讲座回顾| IACMR研究系列讲座第七期——沈伟
The seventh session of IACMR Research Seminar Series was launched on December 23 via Zoom. The speaker was Prof. Wei Shen from Arizona State University. The topic of this session was The Nearness of You: Competitive Rankings, Tiered Status Hierarchies, and Strategic Risk-taking, a project that he is doing with Chunhu Jeon and Jonathan Bundy. The webinar was hosted by Dr. David Zhu from Arizona State University, the co-chair of IACMR Research Committee. More IACMR Research Seminar sessions will be monthly delivered by scholars around the world.
Competitive rankings quantify organizations based on certain attributes and position them in social orderings. In doing so, they often create status hierarchies that affect what organizations compete for and delineate whom they compete with.
Prof. Shen and his team theorize and predict how an organization’s status tier membership and its position within that tier differentially induce competition with nearly placed peers in the same, upper or lower tiers to enhance or maintain its status position.
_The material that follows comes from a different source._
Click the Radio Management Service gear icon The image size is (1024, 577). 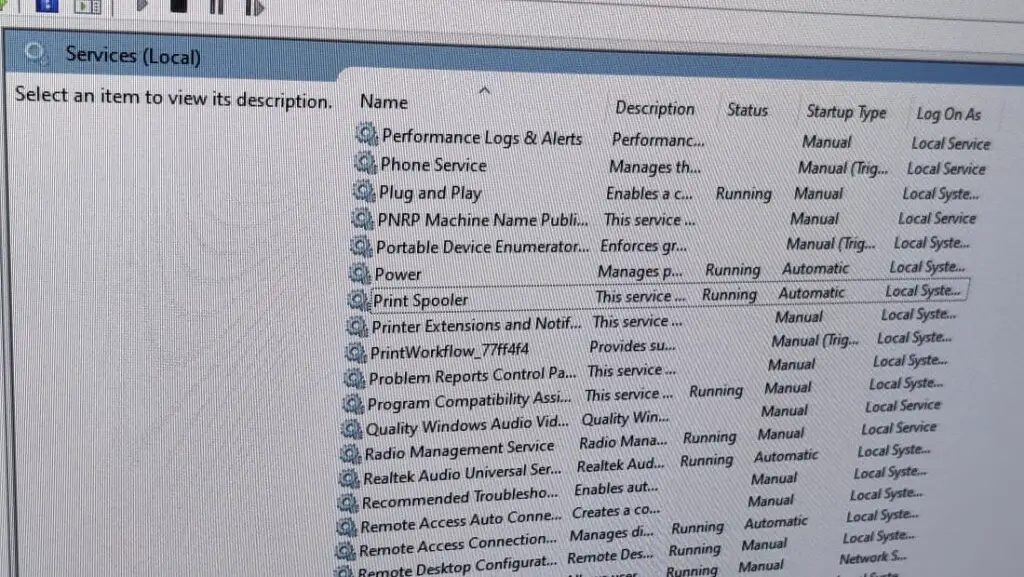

By the example of football teams ranking, Prof. Shen cited the two research questions he was going to talk about:
Their analyses of business group rankings in South Korea show that organizations in higher status tiers and those at the top of a given tier tend to engage in more acquisition activities to maintain or enhance their tier positions. They get more attention from their stakeholders and customers. The social status also helps these organizations attract better talents, such as better candidates and employers. These social and economic benefits give the highly ranked organizations advantage. Acquisition activities for organizations at the bottom of a status tier, however, are conditional upon the immediate threat to their survival in that tier from nearly placed peers at the top of the neighboring lower tier.
Their theory and supportive findings contribute to the understanding of how positions in a tiered status hierarchy created by competitive rankings motivate strategic risk-taking by organizations.